Ultimatum tersebut ditolak oleh pihak Indonesia dengan alasan bahwa
Republik Indonesia waktu itu sudah berdiri, dan Tentara Keamanan Rakyat
(TKR) juga telah dibentuk sebagai pasukan negara. Selain itu, banyak
organisasi perjuangan bersenjata yang telah dibentuk masyarakat,
termasuk di kalangan pemuda, mahasiswa dan pelajar yang menentang
masuknya kembali pemerintahan Belanda yang memboncengi kehadiran tentara
Inggris di Indonesia.
Pada
10 November pagi, tentara Inggris mulai melancarkan serangan berskala
besar, yang diawali dengan bom udara ke gedung-gedung pemerintahan
Surabaya, dan kemudian mengerahkan sekitar 30.000 infanteri, sejumlah
pesawat terbang, tank, dan kapal perang.
Berbagai
bagian kota Surabaya dibombardir dan ditembak dengan meriam dari laut
dan darat. Perlawanan pasukan dan milisi Indonesia kemudian berkobar di
seluruh kota, dengan bantuan yang aktif dari penduduk. Terlibatnya
penduduk dalam pertempuran ini mengakibatkan ribuan penduduk sipil jatuh
menjadi korban dalam serangan tersebut, baik meninggal mupun terluka.
Di
luar dugaan pihak Inggris yang menduga bahwa perlawanan di Surabaya
bisa ditaklukkan dalam tempo tiga hari, para tokoh masyarakat seperti
pelopor muda Bung Tomo yang berpengaruh besar di masyarakat terus
menggerakkan semangat perlawanan pemuda-pemuda Surabaya sehingga
perlawanan terus berlanjut di tengah serangan skala besar Inggris.
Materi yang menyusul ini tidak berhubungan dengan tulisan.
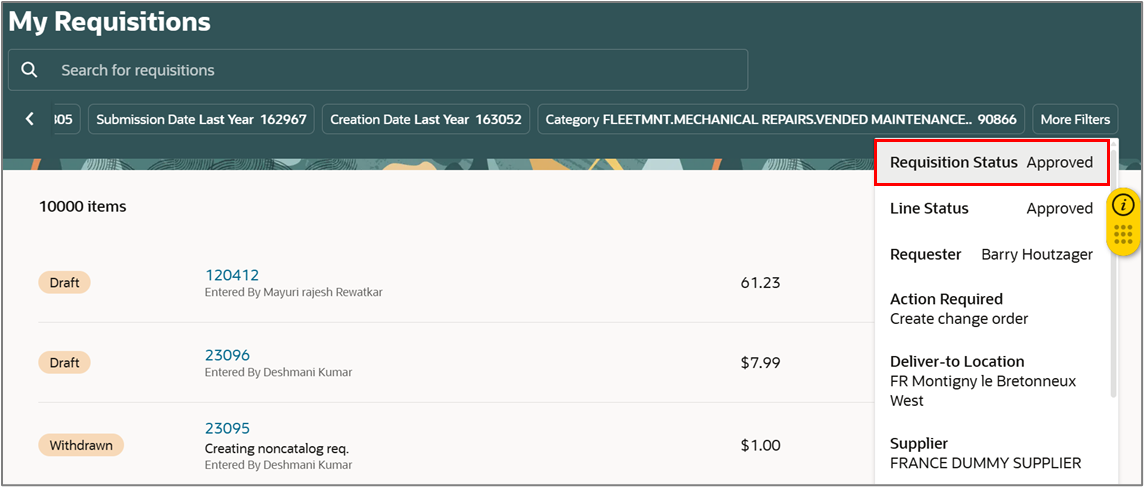Toggle the Submission Date Last Year filter chip
This screenshot has height=487, width=1144.
point(201,119)
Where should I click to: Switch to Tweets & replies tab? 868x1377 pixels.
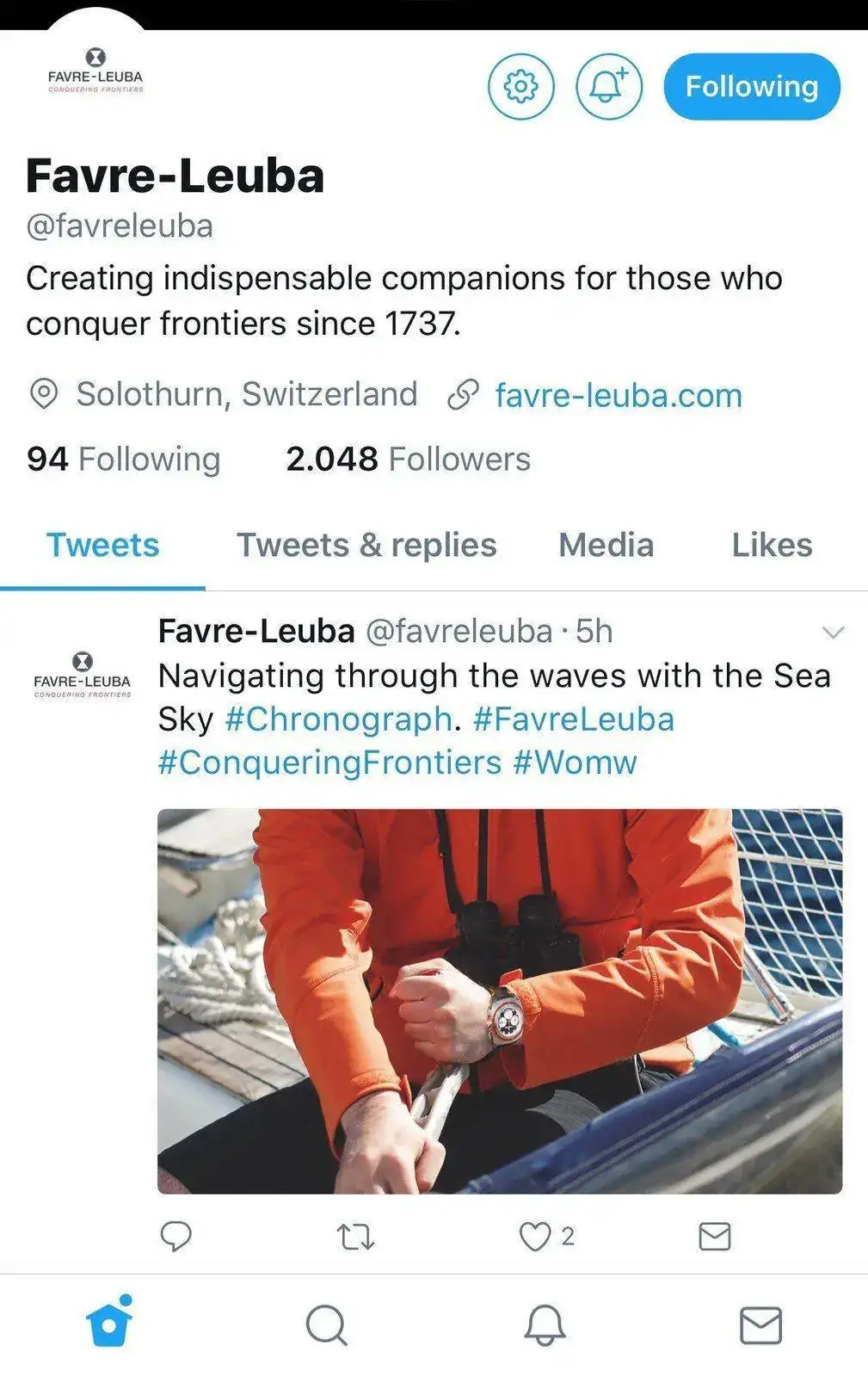tap(366, 545)
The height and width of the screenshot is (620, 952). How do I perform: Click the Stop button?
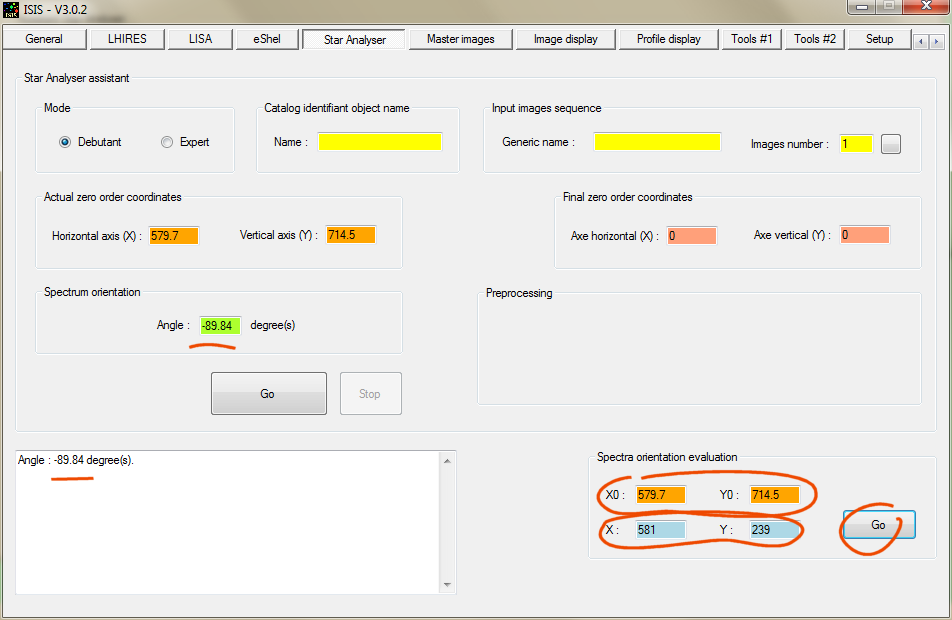pyautogui.click(x=370, y=394)
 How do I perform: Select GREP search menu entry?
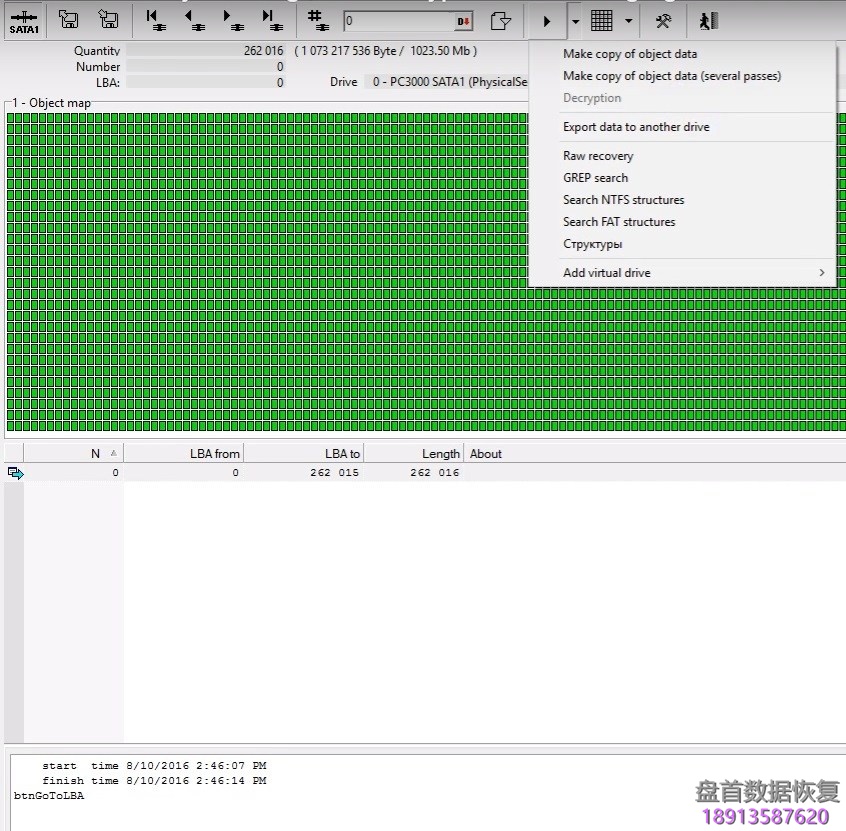595,178
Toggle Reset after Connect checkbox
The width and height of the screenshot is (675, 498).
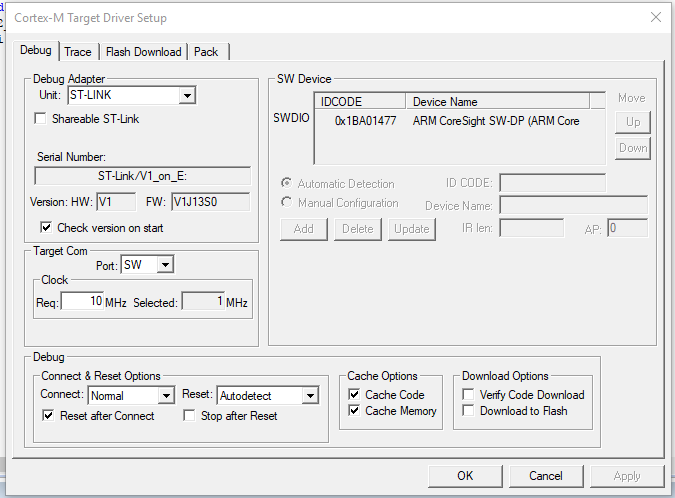pyautogui.click(x=48, y=415)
Tokoh-tokoh agama yang terdiri dari kalangan ulama serta kyai-kyai
pondok Jawa seperti KH. Hasyim Asy’ari, KH. Wahab Hasbullah serta
kyai-kyai pesantren lainnya juga mengerahkan santri-santri mereka dan
masyarakat sipil sebagai milisi perlawanan (pada waktu itu masyarakat
tidak begitu patuh kepada pemerintahan tetapi mereka lebih patuh dan
taat kepada para kyai) shingga perlawanan pihak Indonesia berlangsung
lama, dari hari ke hari, hingga dari minggu ke minggu lainnya.
Perlawanan rakyat yang pada awalnya dilakukan secara spontan dan tidak
terkoordinasi, makin hari makin teratur. Pertempuran skala besar ini
mencapai waktu sampai tiga minggu, sebelum seluruh kota Surabaya
akhirnya jatuh di tangan pihak Inggris.
Setidaknya
6,000 pejuang dari pihak Indonesia tewas dan 200,000 rakyat sipil
mengungsi dari Surabaya. [2]. Korban dari pasukan Inggris dan India
kira-kira sejumlah 600. Pertempuran berdarah di Surabaya yang memakan
ribuan korban jiwa tersebut telah menggerakkan perlawanan rakyat di
seluruh Indonesia untuk mengusir penjajah dan mempertahankan
kemerdekaan. Banyaknya pejuang yang gugur dan rakyat sipil yang menjadi
korban pada hari 10 November ini kemudian dikenang sebagai Hari Pahlawan
oleh Republik Indonesia hingga sekarang.